## EXERCISE AIM
Lines with the word "heading" in them must be copied from the records below.
PROVIDED RECORDS section start
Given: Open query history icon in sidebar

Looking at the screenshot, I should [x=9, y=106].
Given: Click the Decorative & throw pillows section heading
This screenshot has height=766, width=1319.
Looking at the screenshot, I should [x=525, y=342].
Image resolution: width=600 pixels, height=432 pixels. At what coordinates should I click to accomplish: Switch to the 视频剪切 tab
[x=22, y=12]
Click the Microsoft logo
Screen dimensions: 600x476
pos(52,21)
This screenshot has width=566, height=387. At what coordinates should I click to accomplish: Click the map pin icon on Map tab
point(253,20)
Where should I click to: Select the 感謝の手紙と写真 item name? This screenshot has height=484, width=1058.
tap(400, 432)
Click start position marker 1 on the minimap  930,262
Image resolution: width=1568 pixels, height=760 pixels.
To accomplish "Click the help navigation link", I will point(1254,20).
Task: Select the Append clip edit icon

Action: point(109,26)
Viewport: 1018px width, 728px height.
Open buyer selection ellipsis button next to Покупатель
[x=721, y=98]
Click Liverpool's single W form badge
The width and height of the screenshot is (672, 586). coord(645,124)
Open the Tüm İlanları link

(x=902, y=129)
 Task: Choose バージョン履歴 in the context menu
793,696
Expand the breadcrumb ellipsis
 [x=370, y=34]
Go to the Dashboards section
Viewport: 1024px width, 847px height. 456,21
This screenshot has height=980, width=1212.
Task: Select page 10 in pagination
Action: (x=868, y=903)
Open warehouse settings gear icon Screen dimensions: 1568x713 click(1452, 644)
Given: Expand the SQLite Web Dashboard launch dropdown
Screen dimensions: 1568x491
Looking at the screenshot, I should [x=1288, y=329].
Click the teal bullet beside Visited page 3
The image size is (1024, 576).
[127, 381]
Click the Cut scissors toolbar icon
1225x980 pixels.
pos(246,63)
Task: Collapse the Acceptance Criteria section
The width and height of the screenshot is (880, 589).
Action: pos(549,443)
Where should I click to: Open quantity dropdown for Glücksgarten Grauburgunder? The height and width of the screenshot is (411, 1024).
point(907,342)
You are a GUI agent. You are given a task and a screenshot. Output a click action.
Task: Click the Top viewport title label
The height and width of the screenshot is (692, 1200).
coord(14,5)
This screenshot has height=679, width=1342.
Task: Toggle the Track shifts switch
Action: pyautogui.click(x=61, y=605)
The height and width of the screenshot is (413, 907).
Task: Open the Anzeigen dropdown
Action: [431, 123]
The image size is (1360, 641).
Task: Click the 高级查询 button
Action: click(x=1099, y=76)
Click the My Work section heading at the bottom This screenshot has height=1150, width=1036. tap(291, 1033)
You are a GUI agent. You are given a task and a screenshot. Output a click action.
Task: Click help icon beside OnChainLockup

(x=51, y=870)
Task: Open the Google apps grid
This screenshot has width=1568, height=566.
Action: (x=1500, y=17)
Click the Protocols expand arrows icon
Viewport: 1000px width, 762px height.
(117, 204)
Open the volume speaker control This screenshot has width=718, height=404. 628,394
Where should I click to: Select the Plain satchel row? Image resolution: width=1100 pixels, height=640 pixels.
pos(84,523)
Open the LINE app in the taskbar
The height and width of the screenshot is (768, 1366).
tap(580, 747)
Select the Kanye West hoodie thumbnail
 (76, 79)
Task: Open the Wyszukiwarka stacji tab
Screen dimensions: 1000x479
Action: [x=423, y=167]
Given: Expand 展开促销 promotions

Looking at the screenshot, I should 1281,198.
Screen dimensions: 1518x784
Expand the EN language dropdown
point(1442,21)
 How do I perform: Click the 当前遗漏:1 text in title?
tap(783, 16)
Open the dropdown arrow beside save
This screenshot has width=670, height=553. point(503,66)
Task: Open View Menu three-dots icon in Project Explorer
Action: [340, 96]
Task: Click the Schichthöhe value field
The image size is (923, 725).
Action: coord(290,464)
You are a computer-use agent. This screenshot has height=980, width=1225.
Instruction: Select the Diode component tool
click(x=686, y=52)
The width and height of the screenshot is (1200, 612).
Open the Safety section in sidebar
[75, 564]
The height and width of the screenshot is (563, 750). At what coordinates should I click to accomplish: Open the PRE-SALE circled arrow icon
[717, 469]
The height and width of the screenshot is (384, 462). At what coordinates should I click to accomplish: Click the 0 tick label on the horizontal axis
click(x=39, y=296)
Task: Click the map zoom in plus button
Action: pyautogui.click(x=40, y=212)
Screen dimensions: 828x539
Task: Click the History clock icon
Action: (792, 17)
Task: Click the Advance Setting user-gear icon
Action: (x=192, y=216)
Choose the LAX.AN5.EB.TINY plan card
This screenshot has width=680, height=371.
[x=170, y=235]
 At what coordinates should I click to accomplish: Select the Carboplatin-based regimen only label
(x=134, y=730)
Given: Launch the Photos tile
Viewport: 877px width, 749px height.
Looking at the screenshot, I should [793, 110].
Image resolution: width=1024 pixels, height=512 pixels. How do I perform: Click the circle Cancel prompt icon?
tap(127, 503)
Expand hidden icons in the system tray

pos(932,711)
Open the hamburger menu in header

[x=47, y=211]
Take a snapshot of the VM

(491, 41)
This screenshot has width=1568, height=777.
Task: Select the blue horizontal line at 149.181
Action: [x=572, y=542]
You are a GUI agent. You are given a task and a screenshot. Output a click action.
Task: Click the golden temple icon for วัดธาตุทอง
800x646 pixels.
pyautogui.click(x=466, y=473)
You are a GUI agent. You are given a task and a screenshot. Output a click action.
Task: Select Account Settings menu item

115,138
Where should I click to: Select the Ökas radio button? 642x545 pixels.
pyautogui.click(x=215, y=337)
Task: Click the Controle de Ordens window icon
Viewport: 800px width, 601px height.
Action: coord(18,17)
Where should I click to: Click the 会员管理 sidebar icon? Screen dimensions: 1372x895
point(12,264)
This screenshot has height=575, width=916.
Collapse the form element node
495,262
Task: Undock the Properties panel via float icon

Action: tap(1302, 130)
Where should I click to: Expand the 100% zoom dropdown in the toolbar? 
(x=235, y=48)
PROVIDED RECORDS section end
## EXPECTED ANSWER
Given: Click the Decorative & throw pillows section heading
Click the My Work section heading at the bottom This screenshot has height=1150, width=1036. tap(291, 1033)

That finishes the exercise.